Why Ferrari needs Boullier

For all of the hiring and firing Ferrari carries out to shortcut its way back to the top in F1, it in fact needs to take a leaf out of McLaren's book and change its approach entirely

Perhaps Ferrari should phone the actor Bill Murray. After all, he knows better than most what Groundhog Day feels like - stuck in an endless time-loop where no matter how much you alter your circumstances the end result remains steadfastly the same.

The Ferrari Formula 1 team seems stuck in its own version of Groundhog Day. Pretty much since 2009 in fact, when the final remnants of the Michael Schumacher/Jean Todt/Ross Brawn/Rory Byrne era of ultra-success were disbanded.
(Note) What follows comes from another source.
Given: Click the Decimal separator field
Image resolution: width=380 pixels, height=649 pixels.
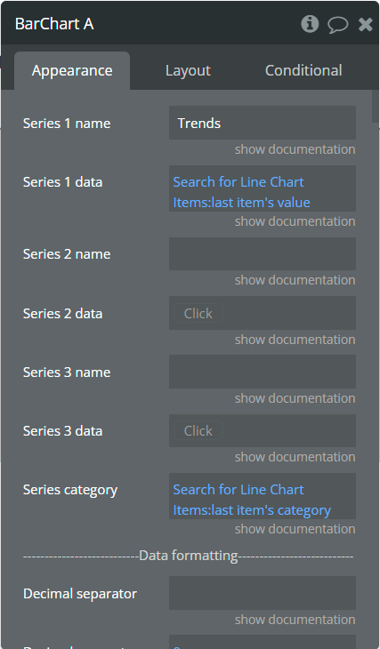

Ferrari has tried everything: switching drivers, sacking strategists, firing top engineers, technical heads and team principals, even changing presidents. But the cycle of perennial underachievement remains unbroken.

Every F1 team has skeletons lurking in the far corners of its factory, but this one seems paralysed by its own politics - technical teams hamstrung by the fear that they may become the next scapegoat for the failings on track.

Senior management demands answers; middle management manoeuvres; someone (or several people) takes a bullet; and the whole sorry merry-go-round begins again.

Following a disappointing start to 2016 - amid reports that current Ferrari president Sergio Marchionne is so unhappy with results he has swept through the corridors of Maranello demanding answers - the team's top technical bod James Allison has now left the team, after less than three years in post.

Team boss Maurizio Arrivabene refused to acknowledge suggestions that aerodynamicist Dirk de Beer has also gone, though he admits the SF16-H - the car that was supposed to properly challenge Mercedes this year - has barely been updated since May's Spanish Grand Prix.

Try as it might, Ferrari just cannot wake up to the promise of a glorious new day. It's just the same old story over and over again. Everything changes, but everything also stays the same...

There is no doubt Ferrari needs a fundamental restructure, and Arrivabene says he is "clear in mind about what to do with the organisation".

But history suggests yet another Groundhog Day awaits if Ferrari does things its own way.

Time to get on the phone. But not to Bill Murray, or even to the litany of F1 technical talent that Ferrari thinks could be the latest cure for all that ails Maranello.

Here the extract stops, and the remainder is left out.